Tuesday, September 9, 2008

Thanks for Bogost's Comments

First, let me thank Ian Bogost for his thoughts comments to blog posting last week. His input was gracious and fosters a dialogue to which I look forward, because through this interchange I can better grasp his theses and increase my own understandings.

1. Last week I reviewed Bogost's first chapter on "Procedural Rhetorics" and, while I readily concede that persuasive games are rhetorical, expressed some reservations about whether their procedurality constitutes constitutes a new rhetorical domain. Should we not first see if existing theories of visual or digital rhetorics could be stretched and expanded to encompass persuasive games, before declaring a new domain is needed? That way, we could attempt to understand procedurality by tapping into existing literatures and analytical frameworks.

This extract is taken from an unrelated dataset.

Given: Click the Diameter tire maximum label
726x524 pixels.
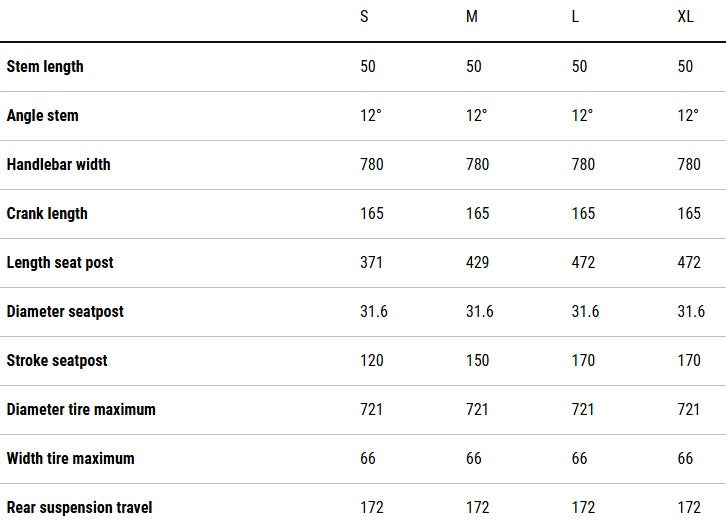Looking at the screenshot, I should point(81,410).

Ian's reply: You're right that there is a rhetorical move in claiming procedural rhetoric as "new," and indeed there are probably many precedents. I believe I mention legal process as one as well, in the first chapter. I'm not so much interested in procedural rhetoric as "new thanks to computers" but rather new as a theoretical concept, and I certainly would welcome articulations of historical versions of the concept.

My response: Ian, I appreciate your generous reply. Perhaps you agree with me that the "new-thanks-to-compuers" genre is rife with people who claim that today's challenges are "unprecedented" and thereby obsolesce all previous knowledge. Such a stance is, I believe, not very helpful in advancing understanding. We can learn much by building on scholarship which has gone before us. Like you, I would welcome collaborative opportunities to trace historical versions of procedurality that might inform current theory development.

2. In particular, I agreed with Bogost that current works on visual rhetoric seem to privilege static or filmic images and that works on digital rhetoric privilege text. But last semester I cited in my RCID 804 blog a number of visual rhetoric/communication scholars who are dissatisfied with the lack of theory development. They point out that much of the literature consists of articles in which authors simply select some image(s) and then write a critique. Yet without any theoretical frameworks to inform a repeatable research agenda, how do you know whether one author's critique is as good as any other interpretation.

It strikes me that the field of visual rhetoric may be ready for some solid theory development, that persuasive games could furnish useful cases, and that participating in this development rather than declaring a new rhetorical domain might be worth the attempt.

Ian's reply: On visual rhetoric: my position is "extreme" in relation to visual and verbal rhetoric perhaps because I think procedurality has been so ignored by (digital) rhetoricians. There is, of course, reason to consider the verbal, visual, sound, etc. aspects of games. The book takes some of them up, later on.

My response: Again, Ian, I deeply respect your forthrightness to acknowledge where you stand. The literature on the rhetoric of science suggests that knowledge-making in academe is ultimately a give-and-take process of argumentation and eventual consensus. Staking out an "extreme" position can be beneficial by, in this case, prodding those digital rhetoricians who have ignored procedurality. Though I maintain for now certain reservations as stated above, I look forward (as I mentioned last week, and as you stated in your reply) to reading the arguments laid out in the remainder of your book.

3. Finally, I asked last week about how, exactly, do "procedural rhetoricians" construct an argument. In so doing I noted that Bogost's book describes a "procedural gap" in which, like the "play" in a steering wheel before the gears mesh, gamers have "free space" to manipulate the game according to their own desires. If that is the case, is the game designer's opportunity to persuade the gamer diminished?

Ian's reply: On constructing a procedural argument; the constraint of additional rules produces a more richly meaningful possibility space. The concept of a game in which you can "do anything" (if it's even possible) is actually much less interesting than one in which you can do some very particular thing. The possibility space becomes more meaningful as it narrows.

My response: Thanks, Ian. Your reply helps me to better understand your argument.